ABSTRACT

In 1943, Cuthbert Bardsley, Rector of St Mary’s, Woolwich, began to visit the deep air raid shelters of Siemens Brothers, a large engineering company on the South Bank of the Thames. Colin Cuttell, a member of staff at Southwark Cathedral, took over from him, and also visited other factories and offices in the London Bridge area. Other South Bank clergy began to visit the industries in their parishes. A network thus evolved. Few corporate decisions were required, and all that was needed was an occasional meeting to share experience.
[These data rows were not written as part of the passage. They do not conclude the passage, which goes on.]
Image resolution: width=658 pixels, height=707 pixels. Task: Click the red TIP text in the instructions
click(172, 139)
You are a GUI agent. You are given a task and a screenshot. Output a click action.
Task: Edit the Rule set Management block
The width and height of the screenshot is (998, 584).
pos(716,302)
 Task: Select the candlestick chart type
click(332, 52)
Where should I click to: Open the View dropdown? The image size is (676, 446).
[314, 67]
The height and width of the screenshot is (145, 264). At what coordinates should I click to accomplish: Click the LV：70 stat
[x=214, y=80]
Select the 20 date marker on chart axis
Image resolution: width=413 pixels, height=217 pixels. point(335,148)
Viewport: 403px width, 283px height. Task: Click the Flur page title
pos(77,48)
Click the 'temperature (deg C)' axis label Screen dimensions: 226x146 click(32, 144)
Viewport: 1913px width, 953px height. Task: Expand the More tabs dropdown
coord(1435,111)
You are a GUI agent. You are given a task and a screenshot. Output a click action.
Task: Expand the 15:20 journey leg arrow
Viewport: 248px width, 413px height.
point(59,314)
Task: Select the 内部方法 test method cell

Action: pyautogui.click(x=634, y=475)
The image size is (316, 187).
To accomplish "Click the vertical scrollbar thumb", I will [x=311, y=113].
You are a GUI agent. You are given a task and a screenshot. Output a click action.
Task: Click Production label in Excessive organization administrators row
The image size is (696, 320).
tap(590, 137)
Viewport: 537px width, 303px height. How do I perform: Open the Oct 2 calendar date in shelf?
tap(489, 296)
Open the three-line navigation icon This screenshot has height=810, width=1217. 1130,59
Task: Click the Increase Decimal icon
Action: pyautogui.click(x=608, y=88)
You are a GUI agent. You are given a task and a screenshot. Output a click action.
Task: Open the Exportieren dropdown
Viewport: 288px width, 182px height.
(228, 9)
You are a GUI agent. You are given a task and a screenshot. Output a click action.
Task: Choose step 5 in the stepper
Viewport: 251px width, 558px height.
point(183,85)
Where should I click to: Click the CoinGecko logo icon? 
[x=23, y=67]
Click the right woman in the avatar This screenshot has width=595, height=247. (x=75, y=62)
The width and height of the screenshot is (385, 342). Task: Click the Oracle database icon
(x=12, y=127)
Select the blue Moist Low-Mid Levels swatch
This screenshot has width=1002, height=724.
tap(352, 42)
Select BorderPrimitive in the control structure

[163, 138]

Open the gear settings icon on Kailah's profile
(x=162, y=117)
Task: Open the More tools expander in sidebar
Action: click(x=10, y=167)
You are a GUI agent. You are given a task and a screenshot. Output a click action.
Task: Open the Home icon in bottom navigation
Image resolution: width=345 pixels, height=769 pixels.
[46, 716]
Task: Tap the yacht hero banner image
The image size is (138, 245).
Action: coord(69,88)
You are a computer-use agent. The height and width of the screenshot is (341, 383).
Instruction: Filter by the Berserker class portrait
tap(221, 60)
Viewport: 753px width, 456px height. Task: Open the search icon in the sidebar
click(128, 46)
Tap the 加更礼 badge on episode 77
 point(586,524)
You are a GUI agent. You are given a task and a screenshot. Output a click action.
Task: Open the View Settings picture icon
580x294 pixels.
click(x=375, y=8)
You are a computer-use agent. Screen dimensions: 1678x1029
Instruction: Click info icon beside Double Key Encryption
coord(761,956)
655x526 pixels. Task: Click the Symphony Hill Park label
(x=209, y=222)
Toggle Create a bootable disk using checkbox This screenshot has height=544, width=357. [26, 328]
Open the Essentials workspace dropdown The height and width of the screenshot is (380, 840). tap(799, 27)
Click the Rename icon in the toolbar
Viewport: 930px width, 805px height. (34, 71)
In 1952, the Bishop of Southwark’s Industrial Advisory Council was

appointed by the Bishop to support the chaplains’ activity, and in 1956 this turned into the South London Industrial Mission (SLIM) which had a

constitution which gave subscription-paying members (mainly shop stewards and managers) the responsibility for electing part of the Council. A voluntary organization had clearly been born, with a governing body (the Council), a Senior Chaplain (Colin Cuttell), and chaplains. But Colin Cuttell was a member of staff at Southwark Cathedral, and the other chaplains were incumbents of parishes and thus independent of any attempt to control them by the Council – except that the Council’s General Purposes Committee began to raise money and to pay small honoraria to the chaplains, thus giving itself some slight influence. In 1956, Robert Gibson’s honorarium was raised from £50 to £100 p.a. (a large increase then) ‘in view of the excellent work he was doing’. This wording suggests that the honorarium was more an incentive bonus than working expenses, and he certainly saw honoraria as a recognition that industrial mission involved work additional to the parish ministry. Amongst the dozen or so chaplains in the team during the 1950s, most were paid by their denominations, but one, Charles Birtles, was paid by the Industrial Christian Fellowship (an independent charity) and another, Roy Beattie, was paid half by the Methodist Church and half by SLIM itself. During the 1960s, the period in which Robert Gibson and then Peter Challen

were Senior Chaplains, a full-time team developed. Few of the chaplains retained parish responsibilities, but they were still paid by their denominations. This situation continued until the end of the 1980s, at which point the denominations became unwilling to pay chaplains and the full-time team again became a team of part-time chaplains, disappearing altogether in 2002. During the period when SLIM had a large team of full-time chaplains the

team met weekly to study together, to discuss their work, and to plan events. When Peter Challen was appointed in 1967, the post of Rector of Christ Church Southwark was combined with the post of Senior Chaplain, and Christ Church became the Mission’s base: so the Senior Chaplain was at the physical as well as the organizational hub of the Mission’s work. He also had a personal vision for the organization’s work, and was clearly the organization’s leader. Honoraria soon died out, and the Council and its Executive Committee no longer had much control over the Mission’s activity; and the denominations, which paid the chaplains, found that they had little control over the team’s activity either. Thus the chaplains’ team became the South London Industrial Mission, and it is arguable that, whilst SLIM had a structure which made it look like a bureaucratized voluntary organization, in fact it was an association, or perhaps even just a network, of individual clergy who met once a week – though there was a certain amount of formalization, evidenced by regular meetings (Chapin and Tsouderos 1956). A complicating factor throughout the 1960s, ’70s and ’80s was that the industries which chaplains visited made donations to SLIM’s funds. Whilst these were not large in relation to the chaplains’ salaries, they provided the Mission with funds of its own, and there

was therefore pressure on the chaplains not to be too critical of the industries to which they ministered. Any genuine governance there was (in relation to corporate events,

publications, and so on) was by the chaplains’ team; there was leadership (Cuttell’s largely by example; Gibson’s by team-building; Challen’s by a rather personal ideology – a leadership sometimes challenged by team members); and there was professionalization (for the chaplains were mainly clergy, who regarded themselves, and were regarded by others, as being trained in a particular expertise). In 1996, John Paxton became Senior Chaplain. Since his appointment the

task has been survival, but the team of chaplains has not survived and, although SLIM’s Board of Directors still exists, and still holds an Annual General Meeting, it is doubtful whether any meaningful activity can now be achieved. Throughout its history SLIM was its chaplains and their activity (with much help from people who ought to have been called ‘friends’ rather than ‘associates’ or ‘members’), and so, without the chaplains, SLIM has in fact ceased to exist as an association or perhaps just a network – which is all it ever was (Torry 1990).